В Александрию так в Александрию. Там жил Лева, двоюродный брат Мэхла, и было известно, что в городе можно найти работу и недорогое жилье. В Новой Праге работы не было. Мучная лавка Мэхла дохода не приносила, жили с того, что распродавали потихонечку вещи, приданое Шейны. Мэхл простился с отцом, Фейгой, поцеловал сестер, братьев – и с тремя детьми и беременной женой на телеге отправился за двадцать километров, в другой город.
Снять жилье получилось довольно быстро: Галя, богатая украинка, чей муж как ушел на фронт в 1914, так до сих пор и рубил где-то саблей, сдала две теплые комнаты. Мэхл нашел работу. В начале зимы родился Шимон, Сёмочка. Девочки подрастали, и Шейна каждую ночь, закрывая глаза, мысленно благодарила Бога: дети живы и здоровы, у мужа есть работа, у нее еще есть что продать… Но вслух не произносилось ни слова: Шейна вдруг стала суеверной, как родители, и не хотела, чтобы смерть за окном услышала, как она спокойна и как благодарна… Шейна, закрыв глаза, повторяла про себя молитву об упокоении отца, о спасении мамы, брата и сестер, но сил хватало на минуту, дальше проваливалась в сон.
На последних месяцах беременности Шейна ухитрилась наквасить капусты на зиму, засолить по кадушке огурцов и помидоров, и вот теперь, когда в доме четверо детей, можно не бояться голода, лишь бы были здоровы. Летом удалось достать зерна, а в подвале, во дворе хозяйского дома, стояла небольшая мельница, с каменными жерновами. Шейна молола зерно и пекла хлеб. Галя, добрая баба, которой Шейна на Покров подарила простенькое колечко, поделилась дровами и предложила встретить новый 1920 год вместе. Женщины налепили праздничных вареников с гречкой и квашеной капустой, достали помидорчиков соленых, и Галя, крякнув, вытащила из погреба бутыль самогона и шмат сала: «От всей души, спаси Господи наш Исусе Христе! Сама не буду, пост, а ты, жидок, прими и закуси».
Мэхл молча посмотрел на угощение, потом – на жену. Шейна расхохоталась.
– Давай, Михась, чего там, какой ты жид, ты посмотри на себя – нормальный же мужик, – и Галя набулькала в стакан мутной жидкости.
Мэхл взял в руки стакан, поднялся. Действительно, чего уж там.
– Давайте выпьем за то, чтобы новый год был у нас счастливый! Чтобы мы были живы, здоровы, чтобы вместе. Спасибо тебе, Галя, что живем у тебя, горя не знаем…
– Цени, цени, Михась!
– Я ценю, Галя. Спасибо, что жене моей помогаешь…
– Так, идрить твою… Четверо ж детей! Кабы мой Гришка не воевал, а сидел бы, как ты, жидок, возле юбки, у меня бы тоже были! Ешь, ешь! – и Галя стала пихать девчонкам хлеб.
Мэхл выдохнул – и выпил. Замер. Через секунду смог вдохнуть. Тепло разлилось по животу – и побежало по жилам.
– Ну а теперь закуси, закуси! – Галя совала ему в рот кусок хлеба с салом, свежим, чуть просоленным…

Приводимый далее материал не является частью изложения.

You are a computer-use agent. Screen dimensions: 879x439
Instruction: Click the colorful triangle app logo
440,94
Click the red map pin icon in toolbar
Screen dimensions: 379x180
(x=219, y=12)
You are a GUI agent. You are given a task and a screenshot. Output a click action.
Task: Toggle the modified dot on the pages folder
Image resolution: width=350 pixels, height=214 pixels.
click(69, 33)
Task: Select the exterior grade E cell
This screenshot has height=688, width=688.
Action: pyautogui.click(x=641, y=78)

Мэхл сжал губы. Пальцы Гали пахли салом и чесноком. Шейна, замерев, смотрела на мужа. «Ешь», – показала ему одними губами. Мэхл улыбнулся, взял у Гали бутерброд – и откусил. Стал жевать… Проглотил… Растянул в улыбке губы. Шейна выдохнула.

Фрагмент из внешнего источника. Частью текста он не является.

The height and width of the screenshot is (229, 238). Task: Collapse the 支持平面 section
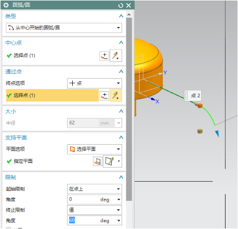tap(121, 137)

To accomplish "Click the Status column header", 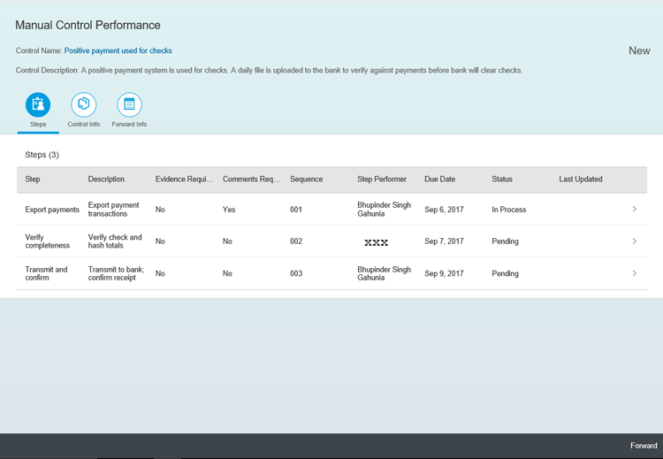I will (x=502, y=180).
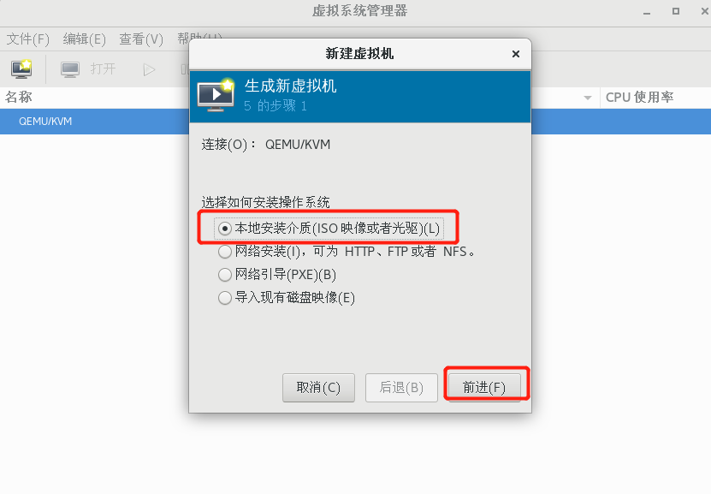The image size is (711, 494).
Task: Open the column dropdown arrow near CPU 使用率
Action: coord(588,98)
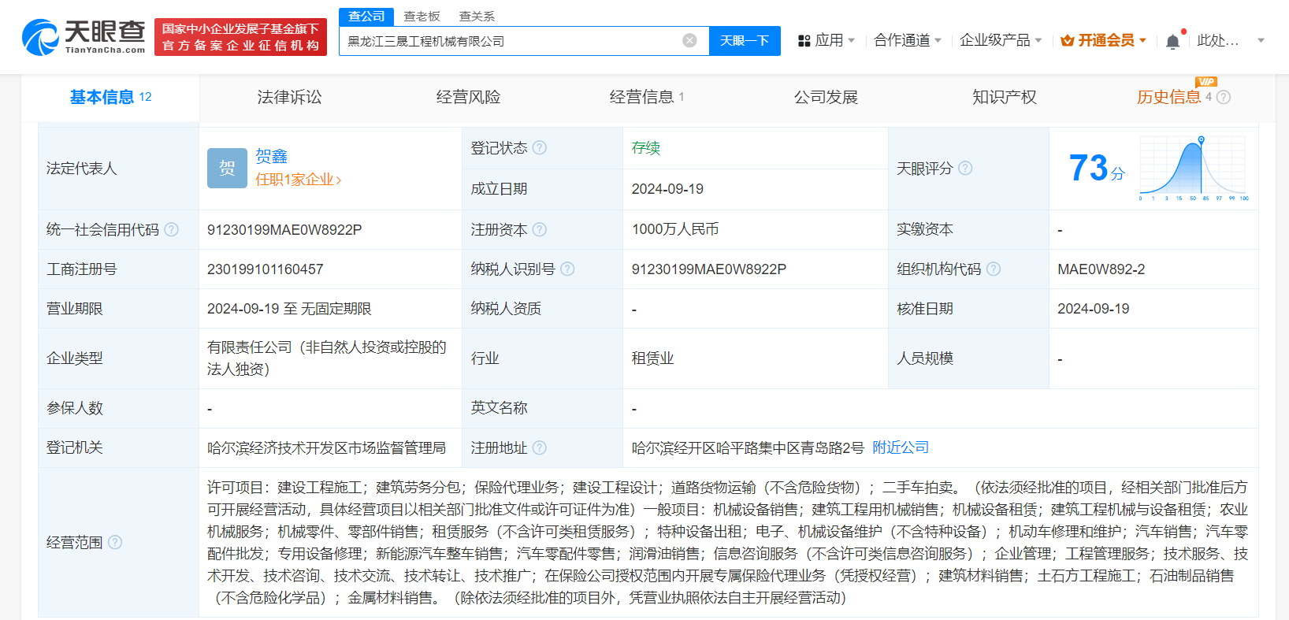Expand the 合作通道 dropdown
This screenshot has width=1289, height=620.
907,40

Веселье понеслось. Взрослые пели песни, дети, объевшись впервые за долгое время, заснули прямо за столом. Под утро Галя, шатаясь, ушла к себе за занавеску и через минуту захрапела на весь дом. Мэхл перенес дочерей в их комнату, Шейна перемыла посуду, убрала со стола – и рухнула без сил на кровать. Через минуту проснулся и закричал Сёма…

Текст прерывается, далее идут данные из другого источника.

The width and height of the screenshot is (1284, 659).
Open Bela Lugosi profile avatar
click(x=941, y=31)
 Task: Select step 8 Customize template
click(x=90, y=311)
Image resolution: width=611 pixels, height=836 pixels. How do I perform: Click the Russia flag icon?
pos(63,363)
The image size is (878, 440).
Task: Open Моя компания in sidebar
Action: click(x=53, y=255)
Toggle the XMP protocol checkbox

В сентябре 1920 года Оля (уже будем называть ее Олей, а не Голдой, это ведь она потом вырастет, постареет и превратится в ту самую бабушку, чьи воспоминания я пересказываю) пошла в гимназию, в первый класс – ей уже было девять лет. Учительница Наталья Ивановна полюбила девочку и часто приглашала к себе домой. Говорила, что позаниматься, а на самом деле – подкормить. Угощала хлебом, картошкой, яблоками, медом. Отец Наталиванны был местным священником.